Uma semana antes do 90º aniversário de nascimento de João Gilberto (10 de junho de 1931 – 6 de julho de 2019), a ser festejado postumamente em 10 de junho, gravações inéditas do cantor, compositor e violonista baiano vêm à tona através da Rádio Batuta, do Instituto Moreira Salles (IMS), sem caráter comercial.

São três registros caseiros feitos em fitas de rolo, entre setembro de 1959 e novembro de 1960, que totalizam 41 gravações do artista. Feitos na Bahia, esses registros pertenciam ao acervo do compositor, maestro, jurista e historiador baiano Carlos Coqueijo Torreão da Costa (1924 – 1988), colega de João. Digitalizadas por Aydil Coqueijo, viúva de Carlos, as gravações foram doadas à pesquisadora Edinha Diniz, que cedeu os áudios para o IMS.

O primeiro registro, captado em 10 de setembro de 1959, flagra João com a cantora Astrud Gilberto na casa de Coqueijo. O roteiro seguido informalmente pelos cantores abarcou 24 músicas.

Munido do violão, João cantou músicas que nunca gravaria em disco – casos da valsa Eu sonhei que tu estavas tão linda (Lamartine Babo e Francisco Matoso, 1941) e dos sambas Comigo é assim (José Menezes e Luiz Bittencourt, 1952) e Despedida de Mangueira (Benedito Lacerda e Aldo Cabral, 1941) – e também acompanhou Astrud em temas como Cheek to cheek (Irving Berlin, 1935).

Entre as músicas inéditas na discografia de João, também constam O bem do amor – música nunca gravada em disco e creditada a Carlos Lyra e a Ronaldo Bôscoli (1928 – 1994) – e o samba-canção Foi a noite (Antonio Carlos Jobim e Newton Mendonça, 1956), além de dois temas nordestinos de domínio público, Borboleta bonitinha e Cavalo marinho.

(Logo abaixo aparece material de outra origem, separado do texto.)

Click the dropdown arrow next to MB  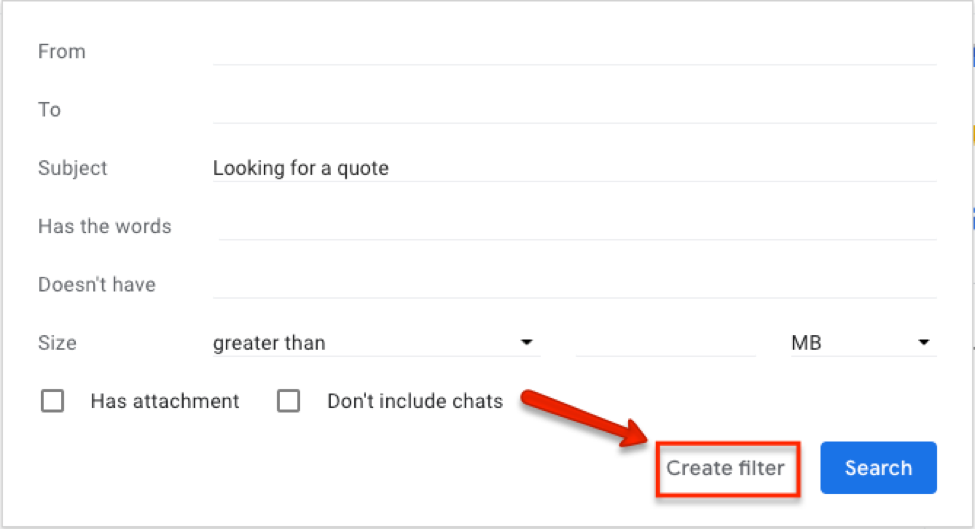pos(923,343)
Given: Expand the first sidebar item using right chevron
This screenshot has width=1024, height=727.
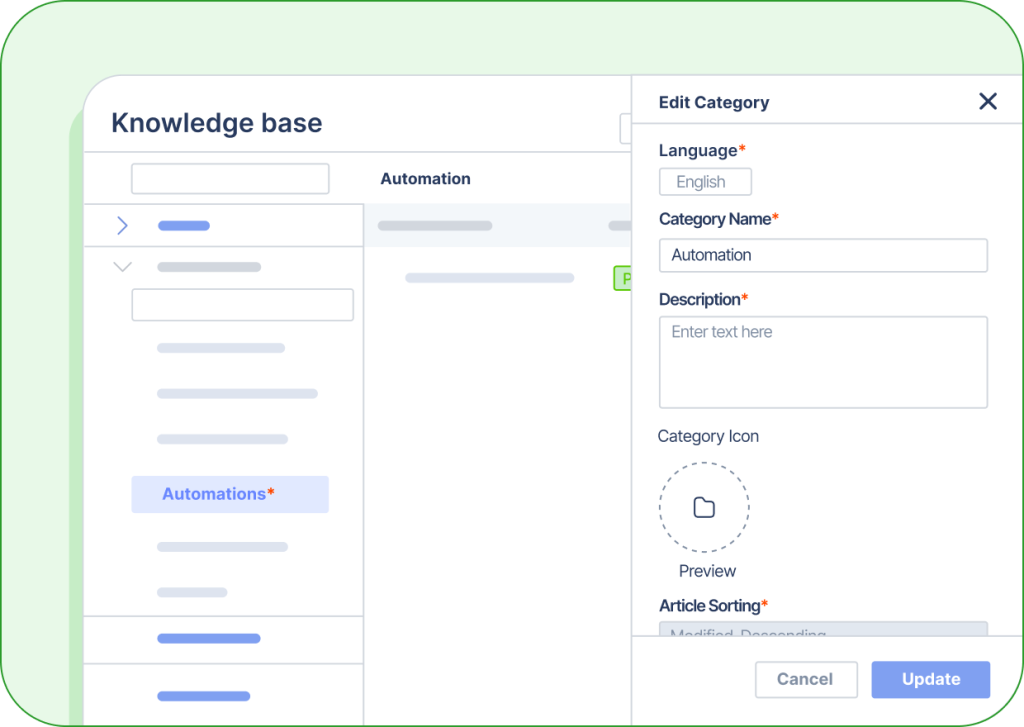Looking at the screenshot, I should click(122, 225).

Outra preciosidade é Jeito de flor, única parceria de João com Ronaldo Bôscoli, nunca gravada em disco pelo perfeccionismo de João. Há também música intitulada Everyday (A little love) e creditada a João Donato.

A segunda gravação inédita revelada pelo IMS apresenta fragmentos de show feito por João com Vinicius de Moraes (1913 – 1980) na Bahia, em 29 de outubro de 1960. O show foi feito para festejar os 46 anos da Associação Atlética da Bahia, clube presidido por Coqueijo, idealizador da apresentação.

Nos áudios apresentados pela Rádio Batuta, entremeados por longas falas de Coqueijo e Vinicius, João canta as músicas Chega de saudade (Antonio Carlos Jobim e Vinicius de Moraes, 1958), O pato (Jayme Silva e Neusa Teixeira, 1960), o logo inédito afro-samba Água de beber (Antonio Carlos Jobim e Vinicius de Moraes, 1961) – nunca gravado em disco pelo cantor – e Doralice (Dorival Caymmi e Antonio Almeida, 1945).

O terceiro e último registro apresenta 11 músicas na voz e no violão de João, captados em sarau na casa de Coqueijo em 28 de novembro de 1960.

Seis dessas 11 músicas nunca integrariam a discografia oficial de João, casos de Dorme que eu velo por ti (Roberto Martins e Mário Rossi, 1942), o fox-canção Nada além (Custódio Mesquita e Mário Lago, 1938), Sem este céu (Luiz Bonfá, 1952), Bossa nova (Miguel Gustavo – cantada pelo conjunto Os Cariocas em 1962, mas nunca gravada em disco), O nosso olhar (Sérgio Ricardo, 1959) e Cigana (Billy Reid em versão em português de Vera F. Corrêa da Silva, 1947). Neste registro, João está sozinho, acompanhado do próprio violão.

Além do inestimável valor documental e musical, todas essas gravações reiteram o faro singular de João Gilberto para escolher e depurar repertório. O 90º aniversário é do gênio da bossa, mas o presente é dos seguidores de João.